La méthode est ailleurs : un prévisionnel de reprise, on ne le construit pas, on le retraite. Cet article part des bilans du cédant et déroule, sur un cas chiffré suivi de bout en bout, le chemin complet : les six corrections à appliquer au compte de résultat, la reconstruction du prévisionnel sur trois ans, et le seul calcul qui décide vraiment — l'entreprise que vous rachetez peut-elle rembourser elle-même la dette qui sert à l'acheter ?
Pourquoi une reprise n'a rien à voir avec une création
Le contexte de marché explique pourquoi les banques traitent ces dossiers différemment. Selon Bpifrance Création, 370 000 entreprises françaises de 1 à 4 999 salariés pourraient être transmises d'ici 2030, soit près de 3 millions d'emplois concernés. Pourtant, seules 26 000 transmissions ont été réalisées en 2024, contre un potentiel annuel de 74 000. Le décalage tient en grande partie à la préparation : 70 % des dirigeants prévoyant une transmission à plus d'un an n'ont pas encore commencé la leur.
Traduction pour vous : vous arriverez souvent face à une cible dont les comptes n'ont jamais été préparés pour la vente. Personne n'a normalisé quoi que ce soit.

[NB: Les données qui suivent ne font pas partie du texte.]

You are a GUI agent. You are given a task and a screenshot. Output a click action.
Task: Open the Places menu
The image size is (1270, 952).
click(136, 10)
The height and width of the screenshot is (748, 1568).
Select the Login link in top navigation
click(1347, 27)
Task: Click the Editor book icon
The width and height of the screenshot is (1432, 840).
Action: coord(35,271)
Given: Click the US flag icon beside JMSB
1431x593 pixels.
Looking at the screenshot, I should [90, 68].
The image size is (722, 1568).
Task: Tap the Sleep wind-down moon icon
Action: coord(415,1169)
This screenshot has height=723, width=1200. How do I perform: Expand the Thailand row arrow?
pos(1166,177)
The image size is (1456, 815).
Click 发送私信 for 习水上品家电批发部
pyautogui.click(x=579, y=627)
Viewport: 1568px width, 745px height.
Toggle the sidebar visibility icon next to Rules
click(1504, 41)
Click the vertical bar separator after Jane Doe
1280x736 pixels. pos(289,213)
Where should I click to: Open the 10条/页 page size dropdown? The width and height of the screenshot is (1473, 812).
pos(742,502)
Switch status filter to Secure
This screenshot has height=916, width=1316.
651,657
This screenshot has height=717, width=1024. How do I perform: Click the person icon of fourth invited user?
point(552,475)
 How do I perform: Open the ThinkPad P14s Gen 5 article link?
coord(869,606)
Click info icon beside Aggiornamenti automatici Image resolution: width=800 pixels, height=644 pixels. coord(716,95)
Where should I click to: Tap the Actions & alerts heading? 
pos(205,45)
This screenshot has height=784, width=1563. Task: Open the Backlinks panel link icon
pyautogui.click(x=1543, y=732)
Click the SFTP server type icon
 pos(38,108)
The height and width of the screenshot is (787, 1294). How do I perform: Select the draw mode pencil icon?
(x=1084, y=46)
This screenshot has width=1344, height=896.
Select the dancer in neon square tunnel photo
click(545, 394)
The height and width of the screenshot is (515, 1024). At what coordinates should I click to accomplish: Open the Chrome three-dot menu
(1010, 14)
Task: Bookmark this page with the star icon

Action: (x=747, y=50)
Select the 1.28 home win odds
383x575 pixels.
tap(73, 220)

C'est votre travail.
Voici ce qui sépare structurellement les deux exercices.
| Création | Reprise | |
|---|---|---|
| Source des chiffres | Hypothèses à justifier | Comptes réels à retraiter |
| Niveau de preuve attendu | Étude de marché, devis | Trois bilans + retraitements documentés |
| Poste dominant du financement | Investissements + BFR de démarrage | Prix d'acquisition |
| Risque principal | L'activité ne démarre pas | L'activité décroche après le départ du cédant |
| Horizon demandé | 3 ans | 3 ans, alignés sur la durée du prêt |
| Question du banquier | « Ce marché existe-t-il ? » | « L'entreprise rembourse-t-elle sa propre dette ? » |
Cette dernière ligne est la seule qui compte vraiment. En création, la banque parie sur un marché ; en reprise, elle achète une certitude comptable — ou refuse. Si vous partez d'un modèle de business plan conçu pour une création, sachez que la structure du plan de financement devra être entièrement revue : le prix d'acquisition n'y figure pas.
Fonds de commerce ou titres : ce que le montage change dans vos chiffres
Avant d'aligner le moindre chiffre, tranchez cette question. Elle détermine ce qui entre à votre bilan, ce qui passe en charge, et ce que vous récupérez au passage — y compris ce que vous ne vouliez pas récupérer.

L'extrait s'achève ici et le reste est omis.